─── INFORMATION PROVIDED

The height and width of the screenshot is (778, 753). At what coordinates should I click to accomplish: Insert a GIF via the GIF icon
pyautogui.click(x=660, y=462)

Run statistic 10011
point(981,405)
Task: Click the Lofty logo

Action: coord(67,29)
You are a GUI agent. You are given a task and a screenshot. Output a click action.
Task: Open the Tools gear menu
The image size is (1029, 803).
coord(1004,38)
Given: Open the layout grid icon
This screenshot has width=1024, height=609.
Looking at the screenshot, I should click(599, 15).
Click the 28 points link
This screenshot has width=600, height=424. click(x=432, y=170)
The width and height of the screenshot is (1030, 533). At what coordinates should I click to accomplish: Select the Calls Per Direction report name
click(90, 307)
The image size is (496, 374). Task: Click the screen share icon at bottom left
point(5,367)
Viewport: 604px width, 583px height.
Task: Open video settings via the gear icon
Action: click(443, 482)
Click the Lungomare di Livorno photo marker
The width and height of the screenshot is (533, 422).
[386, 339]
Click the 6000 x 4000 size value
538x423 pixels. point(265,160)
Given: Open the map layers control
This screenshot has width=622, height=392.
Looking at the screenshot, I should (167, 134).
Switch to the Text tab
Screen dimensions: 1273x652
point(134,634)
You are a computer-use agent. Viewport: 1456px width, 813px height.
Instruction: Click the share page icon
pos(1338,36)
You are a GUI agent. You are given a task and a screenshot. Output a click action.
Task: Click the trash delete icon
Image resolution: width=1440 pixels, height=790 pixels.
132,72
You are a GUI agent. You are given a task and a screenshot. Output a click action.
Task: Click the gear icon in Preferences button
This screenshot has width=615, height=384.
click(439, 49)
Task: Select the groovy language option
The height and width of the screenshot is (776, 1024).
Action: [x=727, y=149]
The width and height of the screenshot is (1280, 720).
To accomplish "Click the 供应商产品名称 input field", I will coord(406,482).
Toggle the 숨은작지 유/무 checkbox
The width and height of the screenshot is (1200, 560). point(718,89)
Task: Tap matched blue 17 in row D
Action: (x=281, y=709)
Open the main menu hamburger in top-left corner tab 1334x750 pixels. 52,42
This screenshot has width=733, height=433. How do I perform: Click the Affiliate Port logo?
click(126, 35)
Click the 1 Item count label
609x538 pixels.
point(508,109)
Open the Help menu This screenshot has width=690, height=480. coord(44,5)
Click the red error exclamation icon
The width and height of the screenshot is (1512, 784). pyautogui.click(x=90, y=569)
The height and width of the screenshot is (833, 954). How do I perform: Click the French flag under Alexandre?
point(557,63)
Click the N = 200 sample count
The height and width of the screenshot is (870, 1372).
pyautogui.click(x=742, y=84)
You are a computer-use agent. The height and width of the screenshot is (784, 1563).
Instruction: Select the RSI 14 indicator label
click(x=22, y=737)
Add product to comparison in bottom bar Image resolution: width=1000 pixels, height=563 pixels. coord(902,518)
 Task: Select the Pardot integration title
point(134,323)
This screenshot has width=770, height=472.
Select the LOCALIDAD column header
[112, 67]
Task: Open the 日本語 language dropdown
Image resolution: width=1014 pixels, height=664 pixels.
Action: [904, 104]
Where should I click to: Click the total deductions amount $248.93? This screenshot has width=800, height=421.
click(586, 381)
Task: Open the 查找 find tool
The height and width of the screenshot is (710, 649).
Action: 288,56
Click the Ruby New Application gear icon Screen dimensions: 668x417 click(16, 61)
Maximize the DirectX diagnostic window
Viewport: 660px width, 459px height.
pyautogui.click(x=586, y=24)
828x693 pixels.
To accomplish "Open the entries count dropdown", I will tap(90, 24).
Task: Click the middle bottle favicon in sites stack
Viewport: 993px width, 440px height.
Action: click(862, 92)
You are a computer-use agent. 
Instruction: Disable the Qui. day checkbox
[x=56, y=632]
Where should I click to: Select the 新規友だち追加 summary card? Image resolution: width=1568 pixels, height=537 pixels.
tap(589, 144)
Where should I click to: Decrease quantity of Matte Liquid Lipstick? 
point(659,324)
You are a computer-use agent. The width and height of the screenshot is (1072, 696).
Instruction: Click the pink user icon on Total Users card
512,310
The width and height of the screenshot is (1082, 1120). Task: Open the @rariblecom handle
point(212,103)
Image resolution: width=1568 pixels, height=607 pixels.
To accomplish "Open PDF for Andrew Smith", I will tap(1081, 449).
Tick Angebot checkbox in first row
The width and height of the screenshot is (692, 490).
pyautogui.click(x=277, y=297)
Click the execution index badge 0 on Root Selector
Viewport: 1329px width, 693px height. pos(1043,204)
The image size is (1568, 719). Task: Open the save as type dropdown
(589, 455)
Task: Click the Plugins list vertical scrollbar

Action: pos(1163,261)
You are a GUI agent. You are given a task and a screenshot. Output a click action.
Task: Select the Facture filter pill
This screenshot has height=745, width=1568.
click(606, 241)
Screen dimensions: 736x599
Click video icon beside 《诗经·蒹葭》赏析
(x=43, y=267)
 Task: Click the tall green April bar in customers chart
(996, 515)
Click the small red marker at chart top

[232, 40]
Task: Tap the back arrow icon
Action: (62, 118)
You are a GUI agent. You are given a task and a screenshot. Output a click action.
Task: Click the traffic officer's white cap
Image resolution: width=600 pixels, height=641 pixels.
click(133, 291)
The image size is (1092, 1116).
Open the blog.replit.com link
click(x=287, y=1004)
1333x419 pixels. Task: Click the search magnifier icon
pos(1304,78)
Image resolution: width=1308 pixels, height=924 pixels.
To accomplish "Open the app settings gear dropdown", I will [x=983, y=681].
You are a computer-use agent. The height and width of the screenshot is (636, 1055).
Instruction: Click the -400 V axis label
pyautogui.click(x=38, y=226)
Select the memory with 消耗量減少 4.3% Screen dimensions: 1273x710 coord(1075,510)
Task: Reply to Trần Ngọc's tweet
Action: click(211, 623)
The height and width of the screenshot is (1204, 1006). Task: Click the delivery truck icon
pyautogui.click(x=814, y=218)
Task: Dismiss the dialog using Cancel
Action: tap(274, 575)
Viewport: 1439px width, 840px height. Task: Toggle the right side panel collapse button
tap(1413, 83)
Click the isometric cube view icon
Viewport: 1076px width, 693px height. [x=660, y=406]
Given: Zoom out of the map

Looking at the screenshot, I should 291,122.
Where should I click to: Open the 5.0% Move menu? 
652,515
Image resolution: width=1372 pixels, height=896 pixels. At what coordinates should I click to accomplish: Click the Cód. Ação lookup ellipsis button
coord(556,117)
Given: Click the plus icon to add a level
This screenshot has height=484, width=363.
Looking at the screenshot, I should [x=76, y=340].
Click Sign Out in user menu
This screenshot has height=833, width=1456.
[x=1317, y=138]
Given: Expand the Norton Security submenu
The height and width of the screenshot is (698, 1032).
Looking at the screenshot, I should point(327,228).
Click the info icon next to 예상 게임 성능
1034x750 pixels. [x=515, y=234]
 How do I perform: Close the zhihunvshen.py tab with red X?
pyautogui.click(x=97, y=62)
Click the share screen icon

──────

Reproduce exactly the entries above, limited to the lines from the one with "Where should I click to: Select" through the one with "Image resolution: width=1568 pixels, height=607", both included.

▸ **RESPONSE BOX**
Where should I click to: Select the 新規友だち追加 summary card? Image resolution: width=1568 pixels, height=537 pixels.
tap(589, 144)
Where should I click to: Decrease quantity of Matte Liquid Lipstick? 
point(659,324)
You are a computer-use agent. The width and height of the screenshot is (1072, 696).
Instruction: Click the pink user icon on Total Users card
512,310
The width and height of the screenshot is (1082, 1120). Task: Open the @rariblecom handle
point(212,103)
Image resolution: width=1568 pixels, height=607 pixels.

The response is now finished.